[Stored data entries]
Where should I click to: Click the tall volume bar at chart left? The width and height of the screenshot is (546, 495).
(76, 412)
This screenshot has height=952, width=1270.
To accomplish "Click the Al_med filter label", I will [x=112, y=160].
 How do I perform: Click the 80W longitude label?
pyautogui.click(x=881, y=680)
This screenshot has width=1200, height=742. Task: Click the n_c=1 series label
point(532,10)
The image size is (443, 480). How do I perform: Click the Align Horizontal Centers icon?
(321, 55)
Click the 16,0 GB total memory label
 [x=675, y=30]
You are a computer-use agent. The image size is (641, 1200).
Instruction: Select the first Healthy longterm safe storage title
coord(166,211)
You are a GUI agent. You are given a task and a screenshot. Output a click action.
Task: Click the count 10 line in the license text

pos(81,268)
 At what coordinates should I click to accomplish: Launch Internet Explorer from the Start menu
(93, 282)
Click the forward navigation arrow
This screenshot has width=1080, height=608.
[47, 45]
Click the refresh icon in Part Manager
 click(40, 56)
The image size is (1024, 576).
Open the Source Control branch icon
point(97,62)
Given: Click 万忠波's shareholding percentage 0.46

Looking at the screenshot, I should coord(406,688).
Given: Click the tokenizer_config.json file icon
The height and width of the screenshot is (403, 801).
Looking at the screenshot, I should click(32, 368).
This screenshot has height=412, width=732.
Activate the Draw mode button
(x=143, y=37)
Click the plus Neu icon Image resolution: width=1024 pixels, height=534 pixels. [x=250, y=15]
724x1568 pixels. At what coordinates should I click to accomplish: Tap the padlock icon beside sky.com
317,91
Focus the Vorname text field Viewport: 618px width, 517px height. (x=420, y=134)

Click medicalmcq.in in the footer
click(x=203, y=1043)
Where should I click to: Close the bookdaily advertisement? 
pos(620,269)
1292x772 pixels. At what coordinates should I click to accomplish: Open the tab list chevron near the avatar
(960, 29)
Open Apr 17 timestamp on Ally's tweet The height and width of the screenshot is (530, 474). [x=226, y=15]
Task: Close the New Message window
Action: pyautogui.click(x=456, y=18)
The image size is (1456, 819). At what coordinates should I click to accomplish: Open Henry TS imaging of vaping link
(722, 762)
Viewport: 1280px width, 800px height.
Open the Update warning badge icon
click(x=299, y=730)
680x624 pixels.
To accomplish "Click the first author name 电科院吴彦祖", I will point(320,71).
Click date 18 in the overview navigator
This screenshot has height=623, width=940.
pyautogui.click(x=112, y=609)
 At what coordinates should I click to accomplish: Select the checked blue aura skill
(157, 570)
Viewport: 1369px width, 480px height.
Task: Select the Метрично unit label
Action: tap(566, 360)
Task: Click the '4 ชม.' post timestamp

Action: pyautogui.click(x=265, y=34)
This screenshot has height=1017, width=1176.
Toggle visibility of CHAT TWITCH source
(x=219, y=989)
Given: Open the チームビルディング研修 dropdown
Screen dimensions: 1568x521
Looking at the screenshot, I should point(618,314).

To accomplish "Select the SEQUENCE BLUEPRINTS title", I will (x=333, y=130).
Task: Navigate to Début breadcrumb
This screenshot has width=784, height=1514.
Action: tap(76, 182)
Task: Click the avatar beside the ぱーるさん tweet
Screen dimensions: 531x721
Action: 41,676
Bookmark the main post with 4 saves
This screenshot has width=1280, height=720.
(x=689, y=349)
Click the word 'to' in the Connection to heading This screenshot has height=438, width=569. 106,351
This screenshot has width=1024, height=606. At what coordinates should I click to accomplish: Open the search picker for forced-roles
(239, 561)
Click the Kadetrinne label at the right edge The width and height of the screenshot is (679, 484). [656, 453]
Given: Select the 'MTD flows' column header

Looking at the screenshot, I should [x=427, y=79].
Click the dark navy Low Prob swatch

What the task asks —
Using the data above, tally each line that has the string "will" and report only the sum.

Response to the exercise —
3